__Directions for this task__
Search the records below for the word "UHNM" and show every line where it occurs.
= = = =
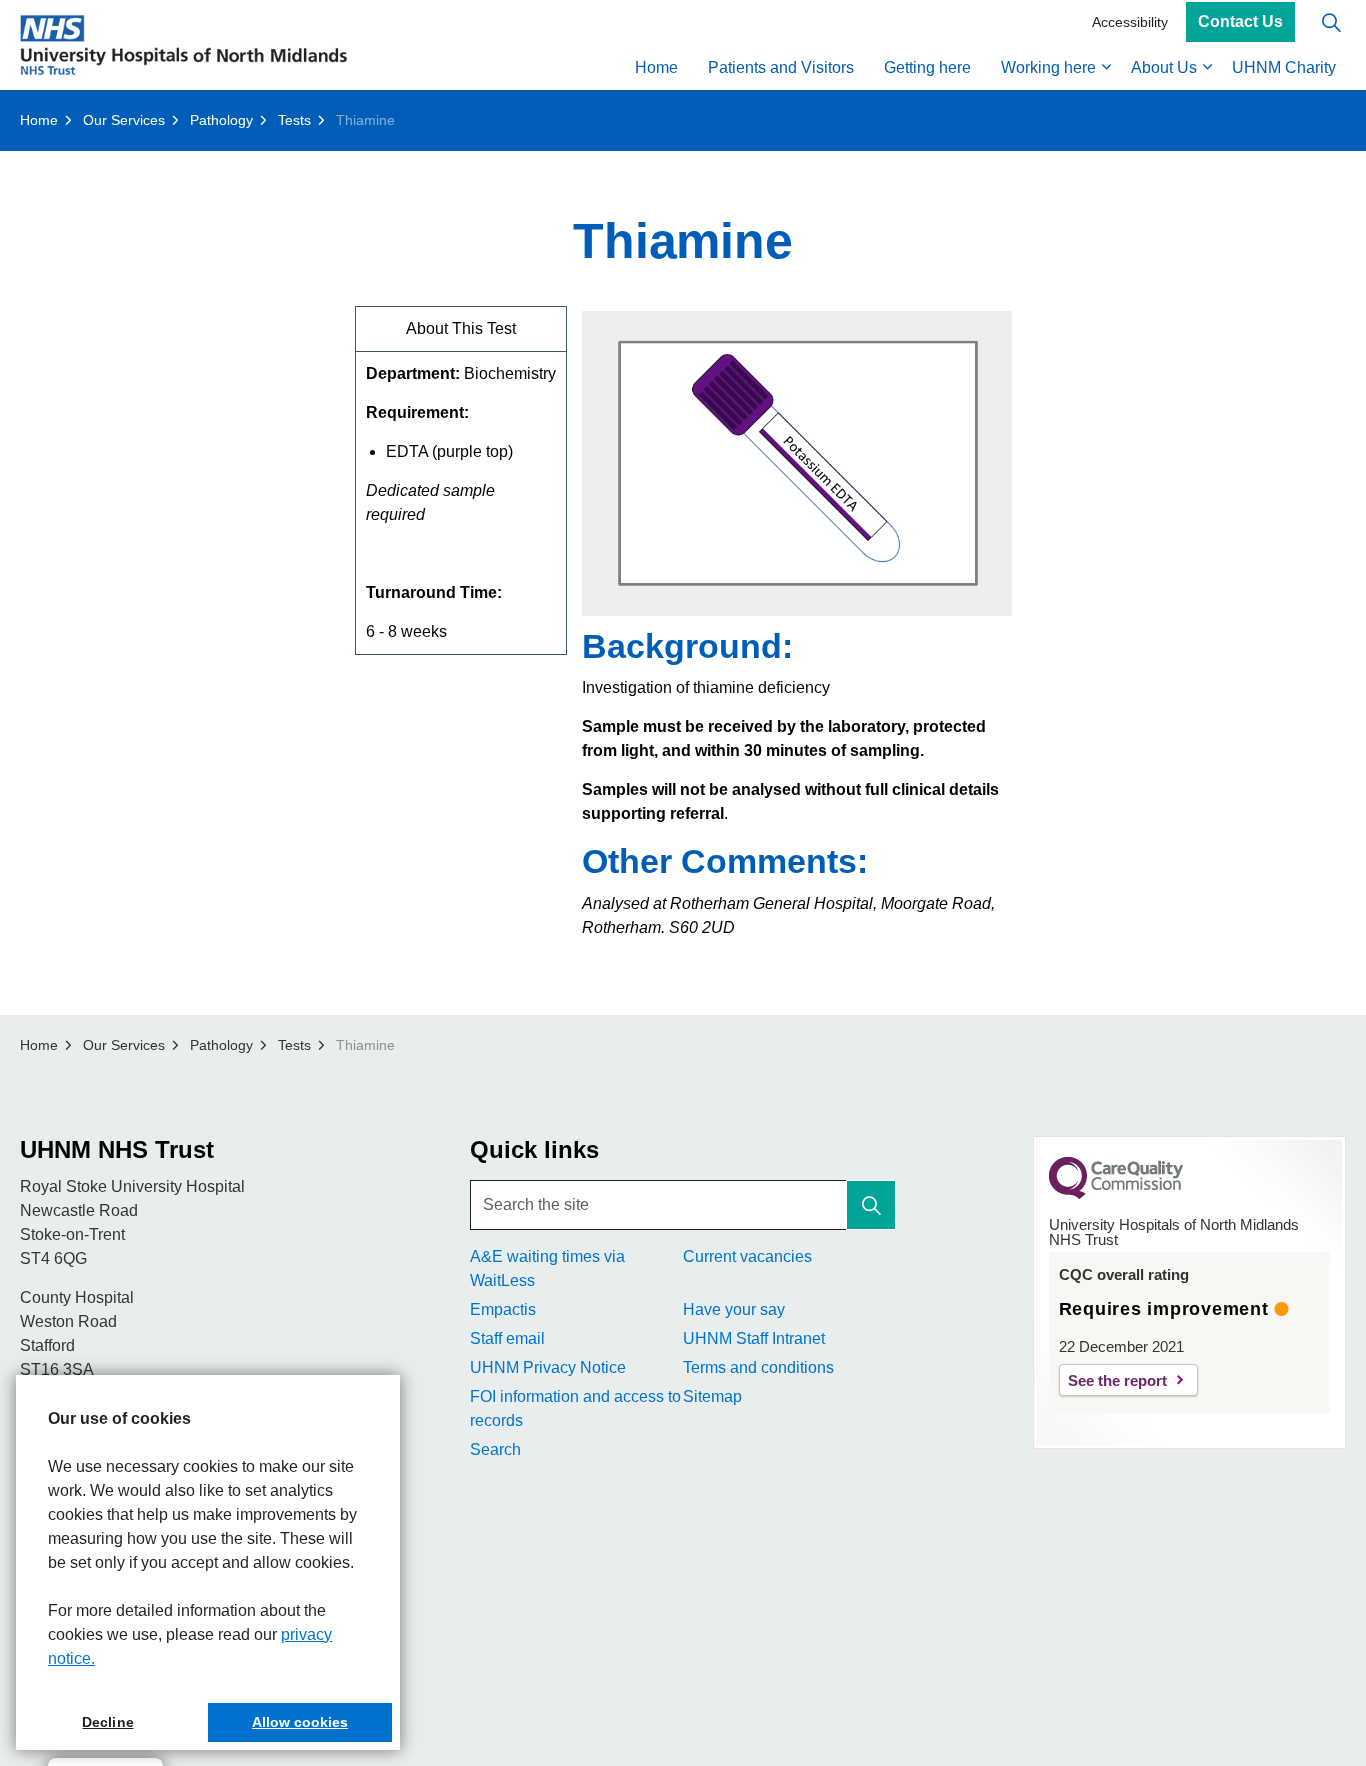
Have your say (734, 1309)
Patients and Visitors (781, 67)
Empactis (503, 1309)
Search (495, 1449)
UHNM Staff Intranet (754, 1338)
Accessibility (1130, 22)
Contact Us (1240, 22)
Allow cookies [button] (300, 1722)
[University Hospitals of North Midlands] (183, 45)
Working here (1048, 67)
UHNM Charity (1284, 67)
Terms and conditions (758, 1367)
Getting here (927, 67)
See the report (1117, 1380)
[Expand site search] (1331, 22)
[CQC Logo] (1116, 1194)
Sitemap (712, 1396)
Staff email (507, 1338)
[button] (871, 1205)
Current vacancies (747, 1256)
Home (656, 67)
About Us (1164, 67)
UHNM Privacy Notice (548, 1367)
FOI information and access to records (575, 1408)
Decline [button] (107, 1722)
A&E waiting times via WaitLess (547, 1268)
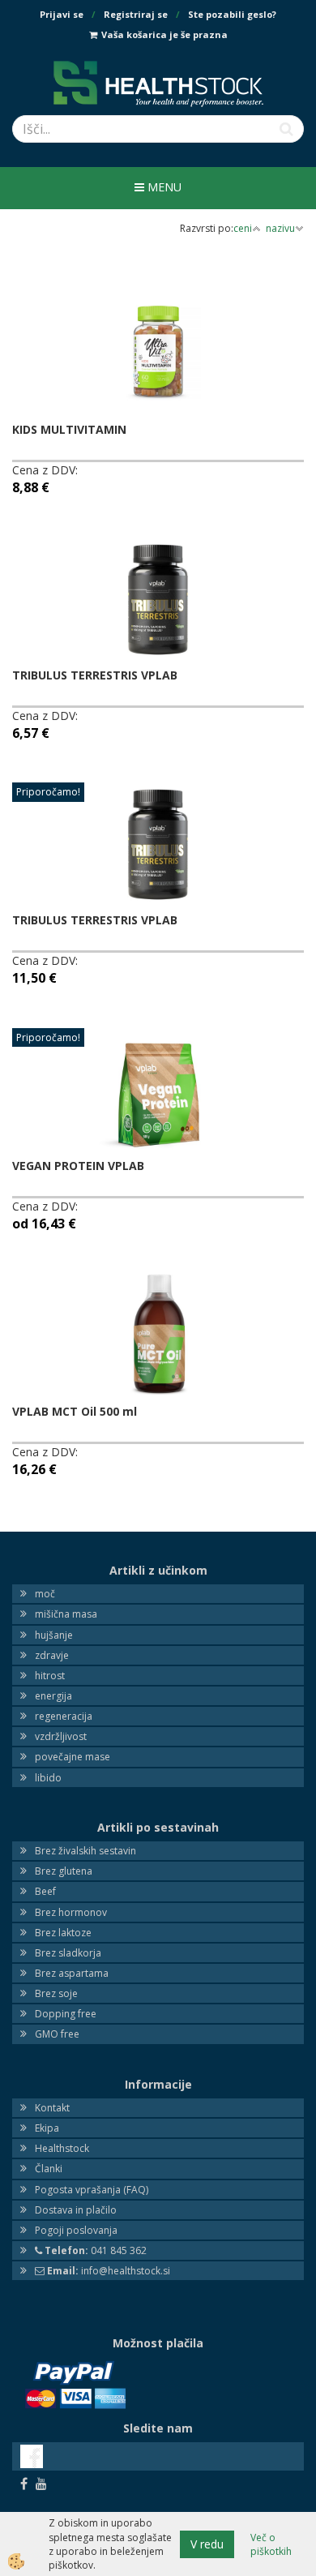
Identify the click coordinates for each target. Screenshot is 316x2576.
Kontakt (52, 2108)
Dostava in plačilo (76, 2210)
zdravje (52, 1655)
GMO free (57, 2034)
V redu (207, 2544)
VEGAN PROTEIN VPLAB (78, 1165)
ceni (242, 228)
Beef (45, 1891)
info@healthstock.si (108, 2271)
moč (45, 1594)
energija (53, 1696)
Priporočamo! (48, 792)
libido (48, 1778)
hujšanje (54, 1635)
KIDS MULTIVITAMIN (69, 429)
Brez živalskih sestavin (85, 1851)
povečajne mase (72, 1757)
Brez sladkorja (68, 1953)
= = = =
__Result__
UHNM Staff Intranet (754, 1338)
UHNM Charity (1284, 67)
UHNM Privacy Notice (548, 1367)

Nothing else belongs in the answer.